By IANS,
Toronto : Canadian researchers used 3-D magnetic resonance imaging to pinpoint high-risk bleeding within the walls of diseased carotid arteries, a precursor of stroke.
Carotid arteries are the ones that supply the head and neck with oxygenated blood. The results suggest the technique may prove to be a useful screening tool for patients at high risk for stroke.
“There’s been a major sea change in our research,” said Alan R. Moody, University of Toronto and co-author of the study. “We now know that the composition of carotid artery plaque is likely to be more predictive of future stroke events than the amount of stenosis (narrowing) in the vessel.”
When major arteries are affected by atherosclerosis, fatty deposits, or plaques, accumulate on the inner lining of the vessel walls.
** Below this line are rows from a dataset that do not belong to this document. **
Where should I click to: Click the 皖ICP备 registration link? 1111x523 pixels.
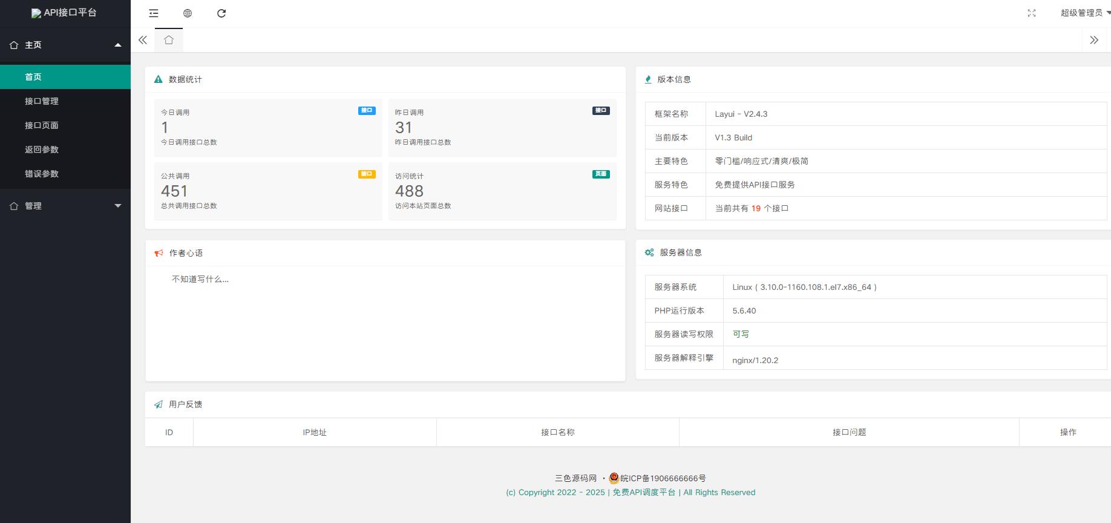[x=663, y=478]
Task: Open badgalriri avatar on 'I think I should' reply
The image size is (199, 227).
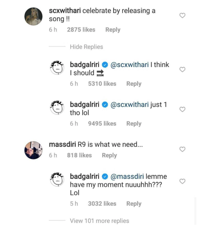Action: (x=57, y=68)
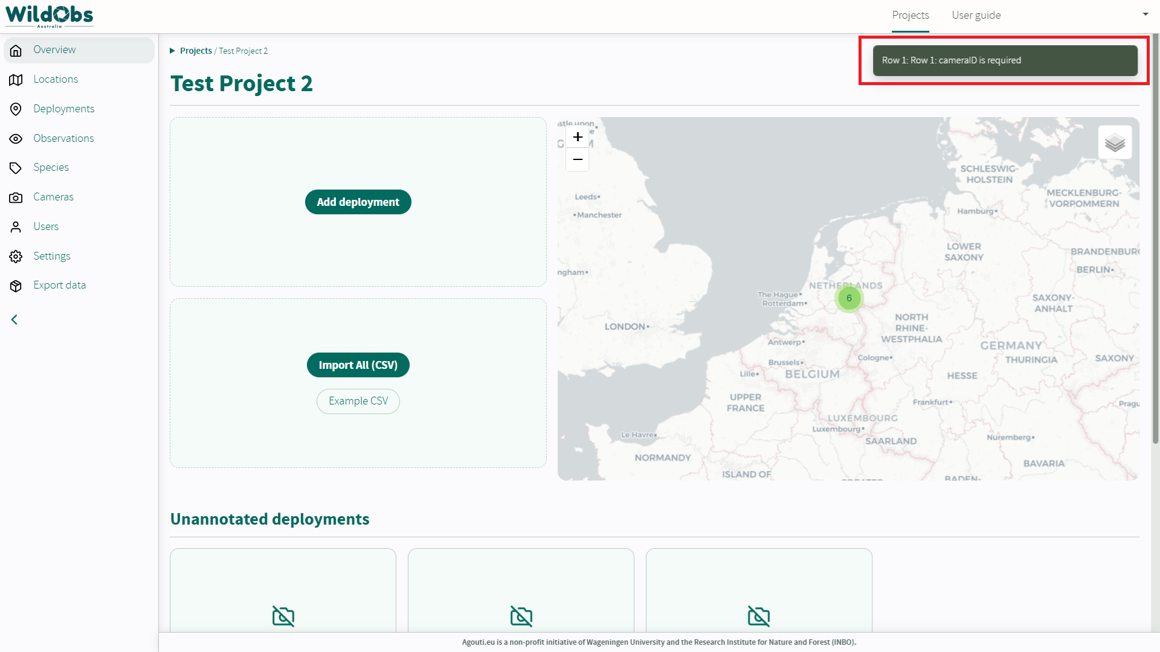
Task: Open the User guide tab
Action: click(976, 15)
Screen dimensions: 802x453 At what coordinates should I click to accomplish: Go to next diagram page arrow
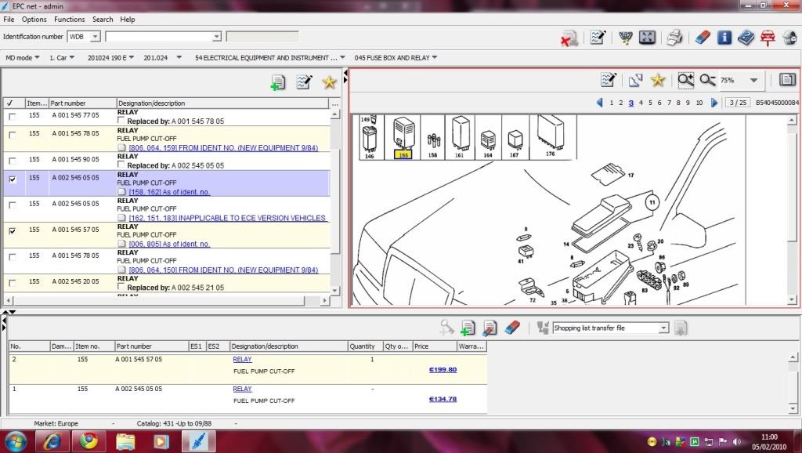(x=713, y=103)

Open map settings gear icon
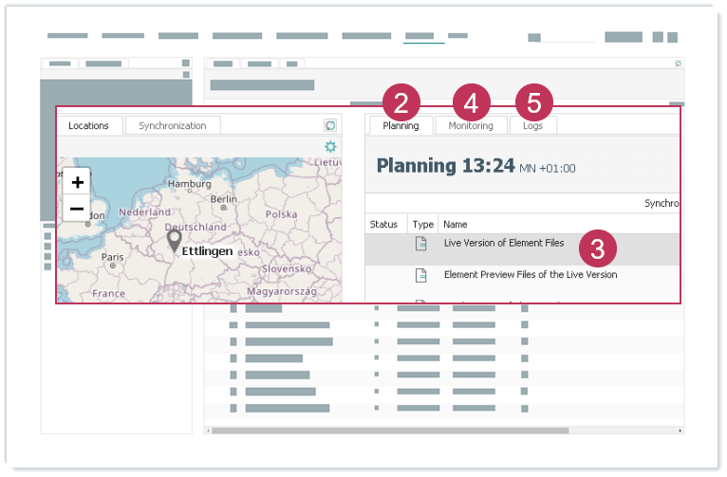coord(330,146)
Progression of the disease over time leads to narrowing, restricting blood flow or becoming completely blocked.
Until recently, scientists believed that this narrowing, called stenosis, was responsible for most heart attacks or strokes. But new studies have identified the composition of complicated plaques as being a major cause of vascular events and deaths.
These complicated plaques are characterised by surface ulcerations, blood clots and bleeding into the vessel wall.
Researchers performed 3-D MRI on the carotid arteries of 11 patients, aged 69 to 81. Complicated plaques were then surgically removed from the patients’ diseased arteries and analysed under a microscope.
The research team found strong agreement between the lesions identified by MRI as complicated plaques and the microscopic analysis of the tissue samples.
“With high spatial resolution 3-D MRI, we are able to noninvasively analyse the tissue within the artery wall and identify small bleeds within rupture-prone plaques that may put patients at risk for future stroke,” Moody said.
The study will appear in the October issue of Radiology.